Texto publicado com o título "Herança maldita" na Folha de São Paulo, hoje, avalia que o crescimento da estratégia "black bloc" (fala-se em em estratégia justamente distinguindo-a de movimentos sociais) representa o lado negativo dos protestos brasileiros. Essa discussão está em curso e, a meu ver, não há precisão e muito menos isenção jornalística, até agora, capaz de qualificar melhor as informações publicadas até aqui. Em si mesma, essa estratégia contém um problema: qualquer sujeito sob máscara, atuando num protesto pode encontrar "guarida" no rótulo em questão, mesmo que suas intenções não guardem qualquer relação com a suposta ideologia anti-globalização da estratégia "black bloc". Ainda assim, mesmo com essa caracterização que favorece o não entendimento, há erros perfeitamente possíveis de serem evitados por parte da imprensa. Refiro-me a erros como o do artigo da Folha, no qual a manifestação contra o oligopólio da imprensa em São Paulo no dia 11 de julho é associada ao "black bloc". Se houve algum tipo de adesão, por parte de "black blocs" a este protesto, é algo a se questionar e não afirmar inadvertidamente. O protesto que ocorreu na zonal sul de São Paulo e dirigiu-se à frente da TV Globo foi organizado e convocado por coletivos de ativistas pela democratização da mídia, os quais atuam publicamente, defendem esta pauta há anos, tem presença reconhecida nas redes sociais, ou seja, diferem-se dos emergentes "black blocs".
É necessário haver cuidado e seriedade para que não se passe a usar o rótulo "black bloc" para (des)qualificar toda e qualquer manifestação que não seja do agrado de certos grupos de interesses político-econômicos.
Na sequência, o texto da Folha.
Herança Maldita
por Alan Gripp
SÃO PAULO - O roteiro é manjado.

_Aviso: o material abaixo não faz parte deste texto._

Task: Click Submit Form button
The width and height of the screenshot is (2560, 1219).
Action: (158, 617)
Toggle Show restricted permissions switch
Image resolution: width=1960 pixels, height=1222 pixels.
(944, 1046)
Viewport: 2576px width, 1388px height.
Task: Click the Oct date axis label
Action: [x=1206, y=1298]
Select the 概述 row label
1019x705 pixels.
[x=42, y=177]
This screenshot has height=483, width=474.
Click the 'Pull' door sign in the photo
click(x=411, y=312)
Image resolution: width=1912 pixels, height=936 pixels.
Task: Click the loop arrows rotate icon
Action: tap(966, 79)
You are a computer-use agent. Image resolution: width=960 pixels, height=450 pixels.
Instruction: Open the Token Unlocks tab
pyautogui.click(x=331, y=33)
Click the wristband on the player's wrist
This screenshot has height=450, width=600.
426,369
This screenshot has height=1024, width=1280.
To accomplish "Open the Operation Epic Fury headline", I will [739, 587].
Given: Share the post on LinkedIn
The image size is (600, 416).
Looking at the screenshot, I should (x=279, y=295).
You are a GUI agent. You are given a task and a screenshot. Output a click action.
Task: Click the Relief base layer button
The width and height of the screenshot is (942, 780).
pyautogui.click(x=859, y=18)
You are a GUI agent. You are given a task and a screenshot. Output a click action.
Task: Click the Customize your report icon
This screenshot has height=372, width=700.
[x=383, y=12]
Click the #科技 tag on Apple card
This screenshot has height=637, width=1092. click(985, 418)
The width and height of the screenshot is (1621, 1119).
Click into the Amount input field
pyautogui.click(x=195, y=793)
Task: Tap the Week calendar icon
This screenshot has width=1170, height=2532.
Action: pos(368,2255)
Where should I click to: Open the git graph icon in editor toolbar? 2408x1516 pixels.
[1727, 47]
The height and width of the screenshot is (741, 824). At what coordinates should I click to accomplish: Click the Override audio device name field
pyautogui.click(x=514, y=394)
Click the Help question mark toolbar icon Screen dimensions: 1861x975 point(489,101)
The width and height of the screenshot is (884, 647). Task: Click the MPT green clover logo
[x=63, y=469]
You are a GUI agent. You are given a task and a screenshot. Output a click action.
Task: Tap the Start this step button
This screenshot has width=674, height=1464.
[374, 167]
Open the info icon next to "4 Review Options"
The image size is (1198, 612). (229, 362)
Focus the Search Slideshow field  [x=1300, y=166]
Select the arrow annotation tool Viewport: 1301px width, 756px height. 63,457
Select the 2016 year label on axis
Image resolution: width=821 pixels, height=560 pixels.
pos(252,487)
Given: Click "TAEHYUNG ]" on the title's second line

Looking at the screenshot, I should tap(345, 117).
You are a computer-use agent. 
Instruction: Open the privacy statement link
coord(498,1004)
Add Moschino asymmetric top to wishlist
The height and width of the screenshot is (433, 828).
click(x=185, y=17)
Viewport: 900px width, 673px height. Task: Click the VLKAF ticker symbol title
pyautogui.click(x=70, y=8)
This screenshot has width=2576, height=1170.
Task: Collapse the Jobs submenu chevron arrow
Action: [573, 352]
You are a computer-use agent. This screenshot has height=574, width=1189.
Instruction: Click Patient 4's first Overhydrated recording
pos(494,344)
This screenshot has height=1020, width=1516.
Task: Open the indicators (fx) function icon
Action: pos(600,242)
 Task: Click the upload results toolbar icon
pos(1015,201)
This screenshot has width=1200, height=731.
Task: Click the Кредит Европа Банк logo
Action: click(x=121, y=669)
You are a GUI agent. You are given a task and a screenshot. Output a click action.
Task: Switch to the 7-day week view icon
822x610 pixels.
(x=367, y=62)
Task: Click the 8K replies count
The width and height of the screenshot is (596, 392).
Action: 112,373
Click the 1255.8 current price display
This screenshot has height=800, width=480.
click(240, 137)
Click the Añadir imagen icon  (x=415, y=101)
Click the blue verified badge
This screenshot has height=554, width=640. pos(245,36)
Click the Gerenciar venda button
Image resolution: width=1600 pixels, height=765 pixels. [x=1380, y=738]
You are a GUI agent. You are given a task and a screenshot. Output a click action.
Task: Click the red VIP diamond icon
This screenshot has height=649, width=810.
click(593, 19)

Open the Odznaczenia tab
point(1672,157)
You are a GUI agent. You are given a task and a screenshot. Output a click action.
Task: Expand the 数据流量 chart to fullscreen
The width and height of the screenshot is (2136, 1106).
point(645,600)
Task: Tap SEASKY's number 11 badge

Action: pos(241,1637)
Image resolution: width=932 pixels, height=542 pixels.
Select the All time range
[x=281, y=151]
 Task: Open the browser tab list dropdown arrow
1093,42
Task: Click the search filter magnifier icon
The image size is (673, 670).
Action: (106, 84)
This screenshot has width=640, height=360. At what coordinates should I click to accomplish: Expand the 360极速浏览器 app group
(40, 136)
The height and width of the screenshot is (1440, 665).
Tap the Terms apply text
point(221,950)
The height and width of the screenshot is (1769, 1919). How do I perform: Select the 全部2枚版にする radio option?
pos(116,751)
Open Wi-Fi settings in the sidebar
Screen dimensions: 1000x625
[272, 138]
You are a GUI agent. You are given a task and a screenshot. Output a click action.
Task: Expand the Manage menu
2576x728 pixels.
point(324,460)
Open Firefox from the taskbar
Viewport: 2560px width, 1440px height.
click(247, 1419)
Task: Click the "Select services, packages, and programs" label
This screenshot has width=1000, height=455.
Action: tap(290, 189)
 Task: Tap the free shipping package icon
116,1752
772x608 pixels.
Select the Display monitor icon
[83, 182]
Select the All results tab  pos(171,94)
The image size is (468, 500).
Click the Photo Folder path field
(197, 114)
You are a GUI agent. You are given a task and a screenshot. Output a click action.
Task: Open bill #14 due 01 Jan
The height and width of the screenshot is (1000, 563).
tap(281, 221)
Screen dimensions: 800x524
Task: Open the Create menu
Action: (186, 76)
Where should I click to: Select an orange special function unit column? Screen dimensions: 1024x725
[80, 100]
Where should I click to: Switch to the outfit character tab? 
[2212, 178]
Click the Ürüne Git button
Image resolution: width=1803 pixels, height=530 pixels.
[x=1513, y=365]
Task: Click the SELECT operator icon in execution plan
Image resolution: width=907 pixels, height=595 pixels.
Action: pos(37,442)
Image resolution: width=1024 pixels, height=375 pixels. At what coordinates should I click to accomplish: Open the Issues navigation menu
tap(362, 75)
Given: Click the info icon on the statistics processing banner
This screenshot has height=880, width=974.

O protesto, seja lá contra o que for, começa pacífico até que um grupo mascarado, como se atendesse a um comando único, toma a frente da marcha e começa a quebrar tudo o que surge pela frente.
"Chegaram os black blocs'", costuma-se ouvir entre os manifestantes, num tom que mistura medo e um certo glamour da violência.
O "black bloc", na verdade, não é um movimento, e sim uma estratégia de protesto anarquista. Seus adeptos cobrem o rosto e se vestem de preto para dificultar a identificação e a fim de parecer uma massa única, criando uma aura revolucionária.
Esse método apareceu nos protestos antiglobalização no fim da década de 1990. Símbolos capitalistas são os alvos preferidos, mas a versão tupiniquim tem especial atração por semáforos, radares, cabines da PM e outros equipamentos públicos.
Por aqui, seus adeptos deram as caras nos primeiros atos pela redução da tarifa de ônibus, em São Paulo. De lá para cá, entretanto, muita coisa mudou. Os "black blocs", especialmente paulistas e cariocas, crescem em progressão geométrica, estão sempre preparados para a guerra e já organizam as suas pró- prias manifestações.
Anteontem, na avenida Rebouças, portavam martelos e marretas, usados para quebrar agências bancárias e carros de luxo de uma loja.
Há três semanas, num ato contra a TV Globo, usaram laptops e projetores para exibir mensagens gigantes nas fachadas de prédios.
Nesse mesmo dia, em "assembleia" assistida pela Folha, discutiram táticas para escapar da polícia, entre elas hospedar sites em servidores da Rússia ou de Taiwan, "impossíveis de derrubar".
As "vozes das ruas" produziram conquistas inegáveis. A principal delas foi dar à classe política a sensação de estar sendo constantemente vigiada. Nesse balanço, porém, pode-se dizer que os "black blocs" são a herança maldita dos protestos.